Roll a die 7 times and count frequencies of each face (1-6). The table is a 6-tuple (n1,...,n6) with sum=7, each ni≥0.

(a) Number of possible tables

This is number of nonnegative integer solutions to n1+...+n6=7: C(7+6-1,6-1)=C(12,5)=792. This is like distributing 7 identical candies among 6 children.
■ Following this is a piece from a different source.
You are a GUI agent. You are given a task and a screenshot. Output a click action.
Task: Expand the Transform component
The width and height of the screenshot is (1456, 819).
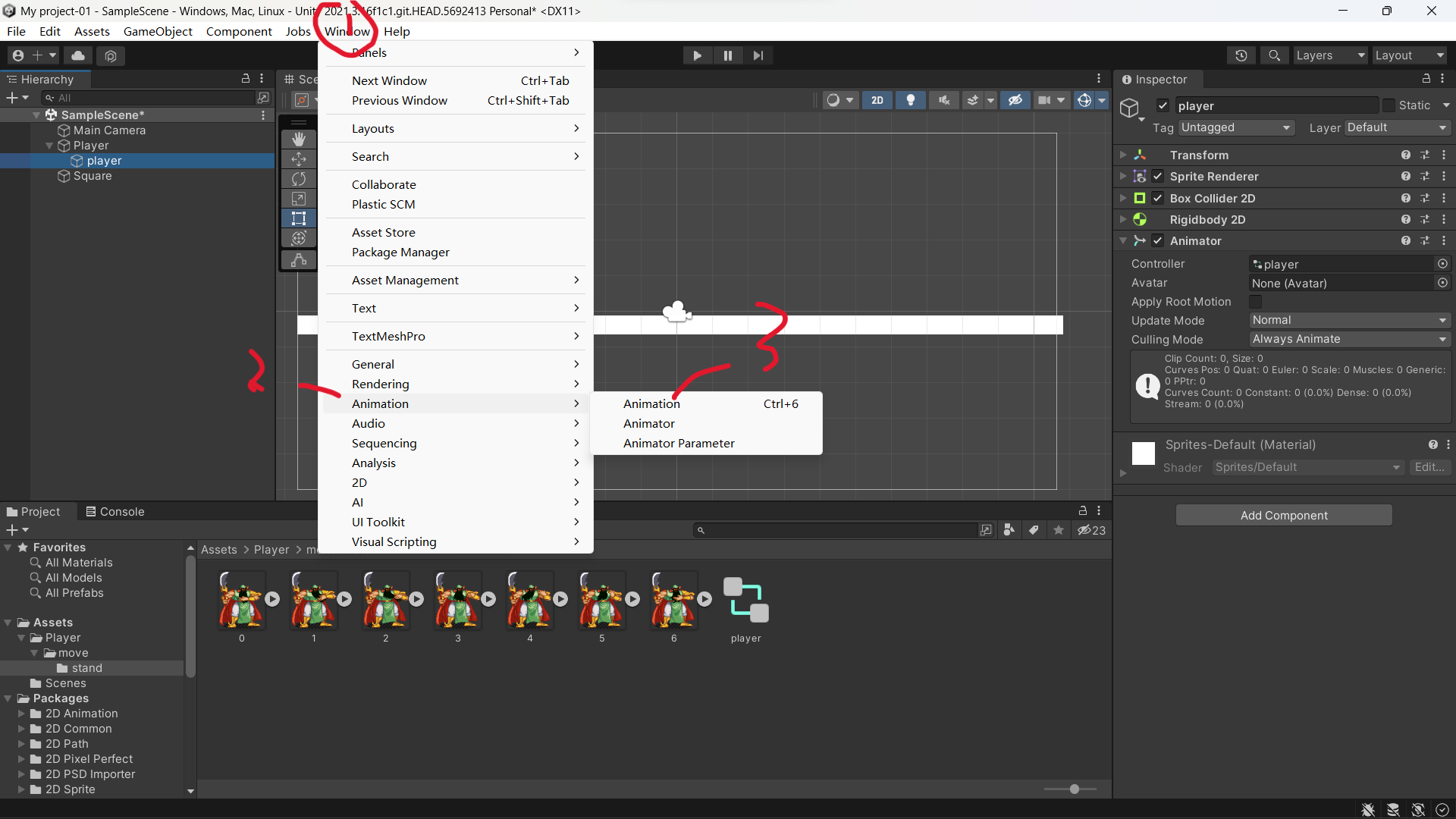coord(1123,155)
(b) Tables with zero 7s, zero 6s, zero 0s

“Zero 7s as totals” – but totals are frequencies, so “zero 7s” means no face appears 7 times? Actually the table entries are counts, so “zero 7s” means no entry equals 7. Since sum=7, the only way to have a 7 is if one face appears all 7 times. There are 6 such tables (all rolls same face). So tables with zero 7s = 792 - 6 = 786. “Zero 6s” means no entry equals 6. If a face appears 6 times, the remaining 1 roll must be some other face. Number of tables with at least one 6: choose face for 6 (6 ways), choose the remaining face (5 ways) and the remaining roll is that face, so 6*5=30 tables? But careful: tables with two 6s? Not possible because sum would exceed 7. So exactly 30 tables have a 6. So tables with zero 6s = 792 - 30 = 762. “Zero 0s” means every face appears at least once. Since there are 6 faces and 7 rolls, one face appears twice, others once. Number of ways: choose which face appears twice (6 ways), then arrange? Actually the table is determined by counts: one 2 and five 1s. So number = 6. So tables with zero 0s = 6.

7. Password Counting

Password length 10: three uppercase letters (26 choices each), three lowercase (26 each), four digits (10 each). Also need to consider arrangement? The problem says “consisting of” implying the positions are fixed? Usually such problems mean the password contains exactly those types, but the order can be any. However, the wording “consisting of” might imply the characters are in that order: first three uppercase, then three lowercase, then four digits. That is typical for such problems. So number = 26^3 * 26^3 * 10^4 = 26^6 * 10^4 = 308,915,776 * 10,000 = 3,089,157,760,000. If order is arbitrary, it’s multinomial: 10!/(3!3!4!) * 26^3 * 26^3 * 10^4. But given the context, we assume fixed order. This is like creating a strong password for an online banking account.

8. Inclusion-Exclusion: Numbers Not Divisible by 2,3,5

Find integers from 1 to 10,000 not divisible by 2, 3, or 5. Use inclusion-exclusion. Let A2, A3, A5 be sets divisible by 2,3,5. |A2|=floor(10000/2)=5000, |A3|=3333, |A5|=2000. Intersections: |A2∩A3|=floor(10000/6)=1666, |A2∩A5|=1000, |A3∩A5|=666, |A2∩A3∩A5|=floor(10000/30)=333. Then |A2∪A3∪A5| = 5000+3333+2000 - (1666+1000+666) + 333 = 10333 - 3332 + 333 = 7334. So numbers not divisible by any = 10000 - 7334 = 2666. This is like finding prime candidates in a range, relevant to cryptography.

Conclusion

By mastering these problems, you’ve built a solid foundation in linear algebra and discrete mathematics. Remember to justify every step using field axioms, vector space properties, and combinatorial principles. Good luck with your submission!